Exercise aim> For each line below that contains the word "icon", make a copy.

Records supplied>
★ ★ ★ ★ ★ ★ ★

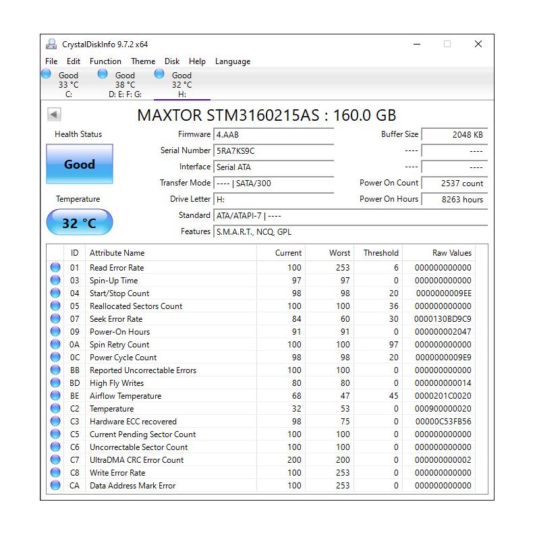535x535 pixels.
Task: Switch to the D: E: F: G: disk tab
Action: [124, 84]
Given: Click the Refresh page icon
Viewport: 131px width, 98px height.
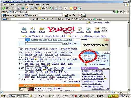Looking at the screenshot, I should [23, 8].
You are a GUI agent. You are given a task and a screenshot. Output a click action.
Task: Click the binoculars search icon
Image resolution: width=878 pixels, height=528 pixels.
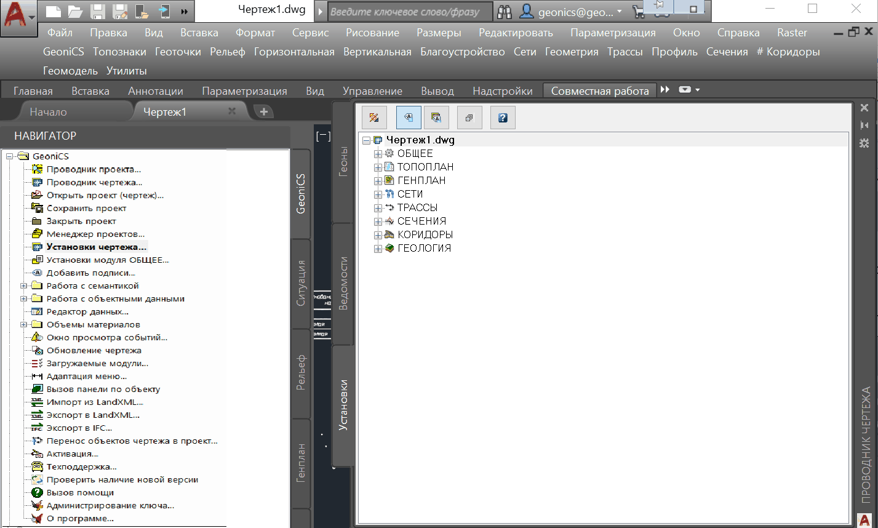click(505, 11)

★ ★ ★ ★ ★ ★ ★

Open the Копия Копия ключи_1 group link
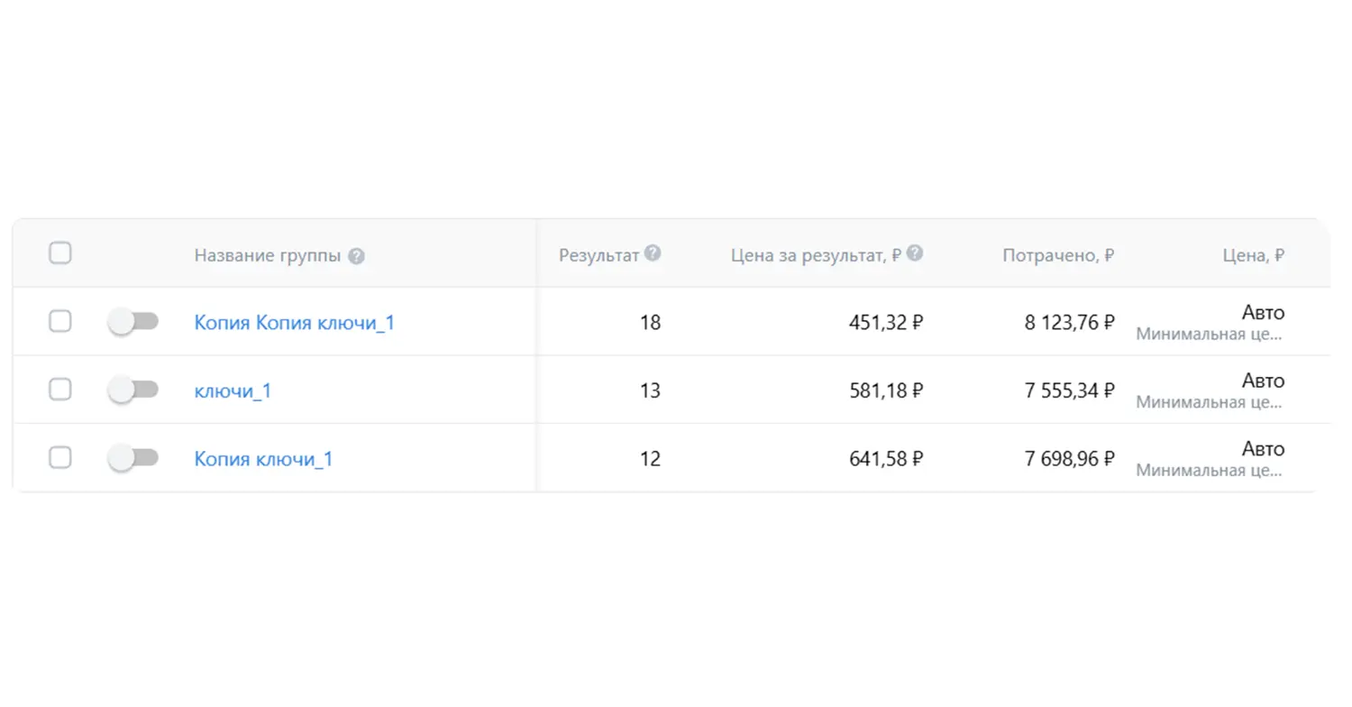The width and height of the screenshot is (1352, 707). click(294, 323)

★ ★ ★ ★ ★ ★ ★

Written solution>
Given: Click the Refresh page icon
Task: Click the binoculars search icon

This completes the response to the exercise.